CFPUA staff are working with their partners at the State to understand the federal human health toxicity assessment for GenX released by the U.S. Environmental Protection Agency on Monday, October 25.
Among other things, EPA’s toxicity assessment includes reference doses for chronic (lifetime) and subchronic (less than lifetime) exposure to GenX. A reference dose is defined as the daily dose below which health effects are not expected in human populations. EPA has indicated that it will use the reference doses to develop a health advisory for GenX, which it intends to release in spring 2022.
According to a statement released to the media, the N.C. Department Health and Human Services stated it “is not updating the current provisional drinking water health goal for GenX [140 ppt] in order to maintain alignment with the EPA’s scientific guidance. We anticipate that the current provisional drinking water health goal will likely be replaced by EPA’s national health advisory level for GenX in drinking water when that becomes available.”
CFPUA has been regularly monitoring for GenX and other PFAS in the Cape Fear River since 2017, when representatives from Chemours told our community that it and DuPont had been releasing GenX since 1980 from their industrial plant on the river upstream from CFPUA’s raw water intakes at Kings Bluff. GenX is among a group of per- and polyfluoroalkyl substances (PFAS) that State regulators have tied to Chemours’ operations and that continue to be detected in the Cape Fear.
To address Chemours’ PFAS, CFPUA began construction in November 2019 on eight new granular activated carbon (GAC) filters at the Sweeney Water Treatment Plant, which treats raw water sourced from the Cape Fear River. GenX is among the compounds these filters were specifically designed to treat. EPA scientists have used CFPUA’s data to gauge expected treatment efficiency. This EPA model indicates that, at the levels of GenX recently detected in the river, the new filters should be expected to reduce GenX to below 1 ppt in the treated water throughout the useful life of the GAC. The new filters are scheduled to come online in June 2022.
While construction proceeds on the new filters, CFPUA has been exchanging GAC in existing filters at Sweeney to provide some PFAS reduction. The CFPUA Board in September approved an additional exchange of GAC in existing filters at Sweeney to extend this interim protective measure until the new filters begin operation.
Construction of the new filters is costing $46 million. Millions of additional dollars have been spent by CFPUA to address Chemours’ and DuPont’s PFAS contamination. CFPUA believes Chemours and DuPont, not its customers, should be responsible for these and other costs related to the companies’ actions. Neither company has stepped forward to accept this responsibility, so CFPUA has sued them in federal district court on behalf of its customers.

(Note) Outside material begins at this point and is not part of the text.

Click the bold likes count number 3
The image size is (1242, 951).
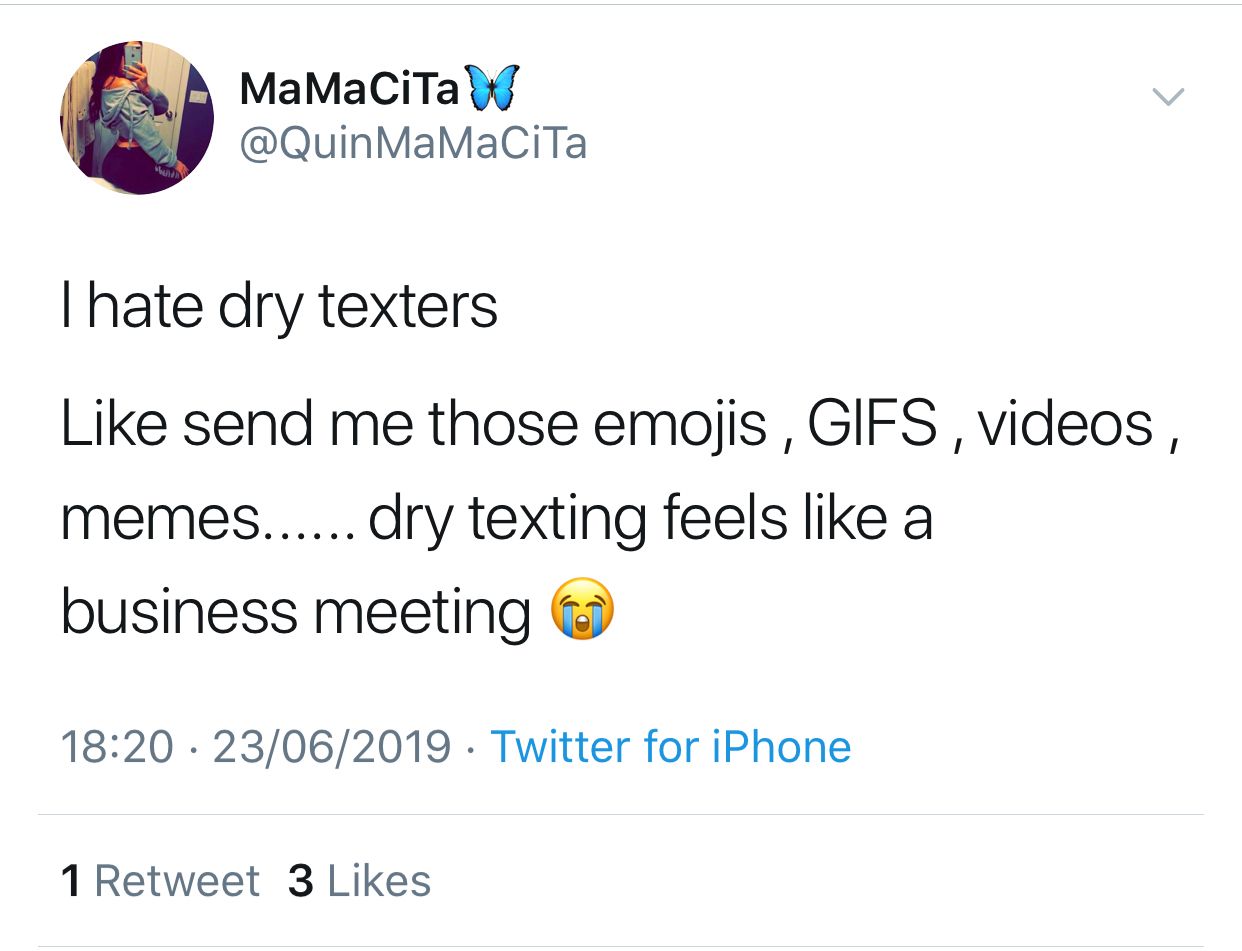pos(301,881)
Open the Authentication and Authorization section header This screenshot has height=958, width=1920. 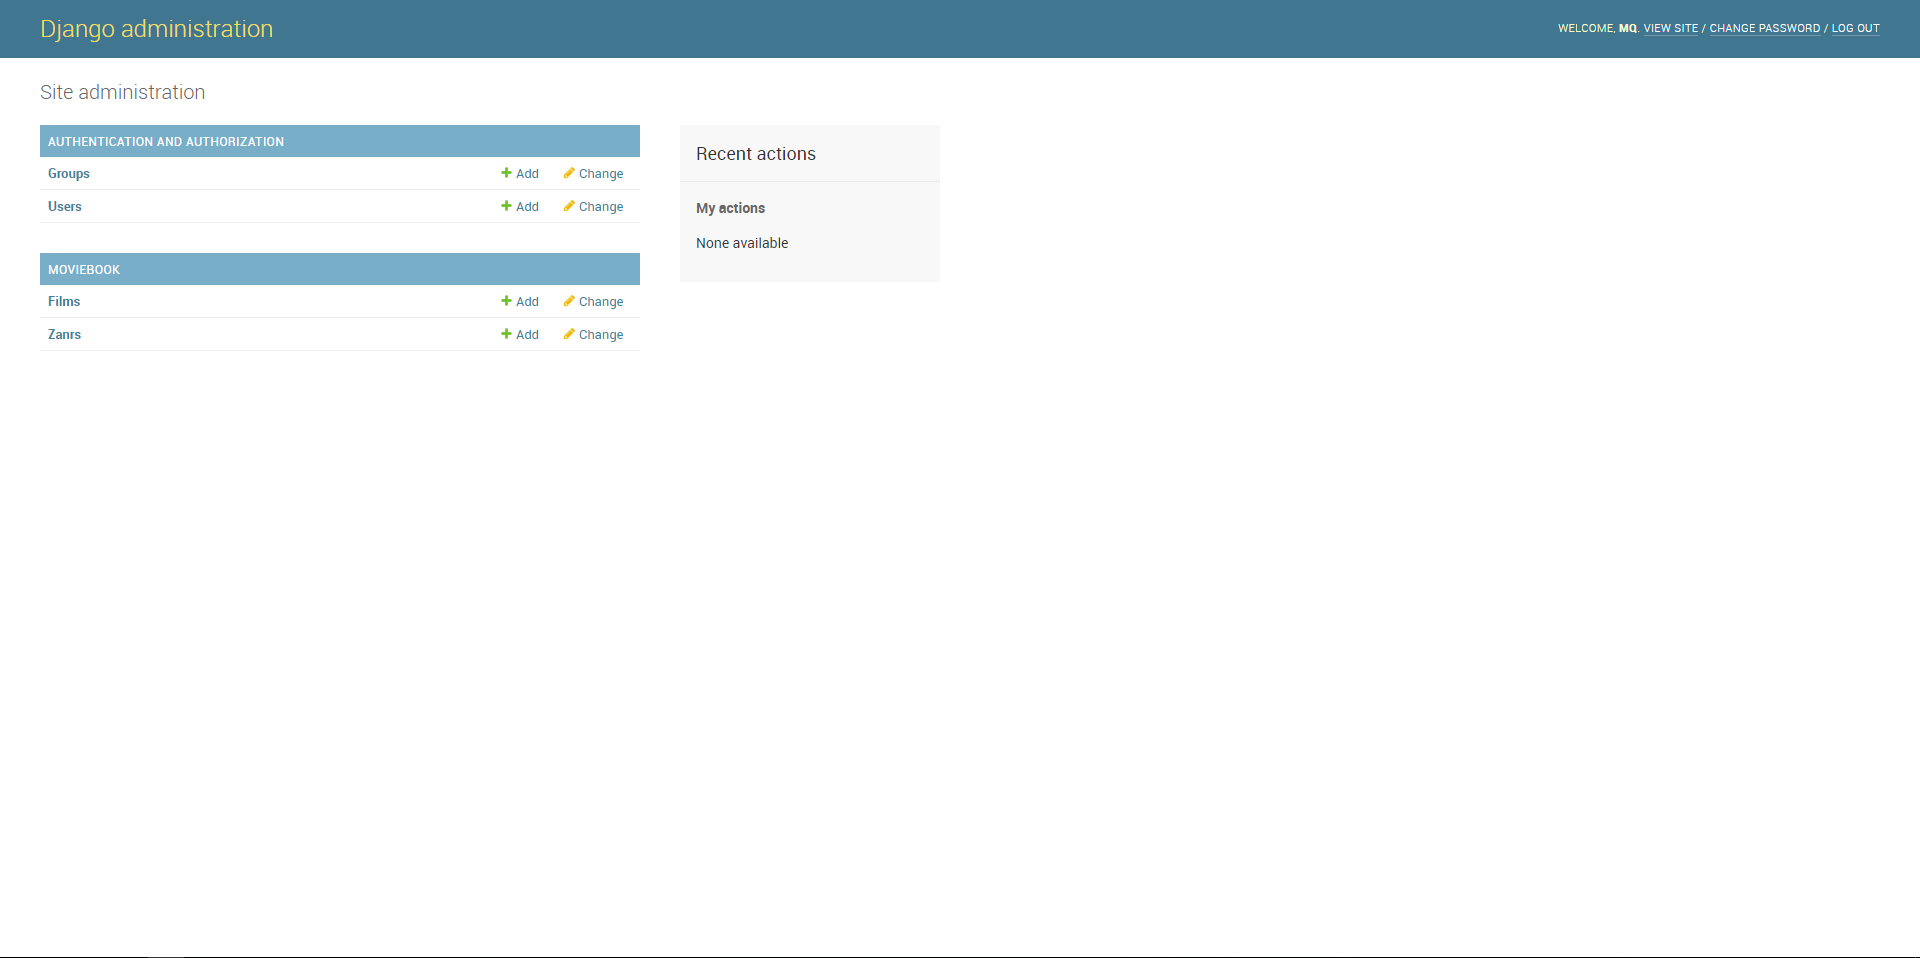[166, 142]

“While our community leaders have moved to address the issue of GenX decisively through the construction of these new filters, the work to hold the responsible parties accountable continues,” said CFPUA Executive Director Kenneth Waldroup. “It is time for Chemours to step up now and provide the same level of relief it is undertaking for similarly situated residents in Bladen, Cumberland, and Robeson counties. If this company is to live up to its stated corporate values, it must act now, instead of waiting for the courts to enforce corporate responsibility.”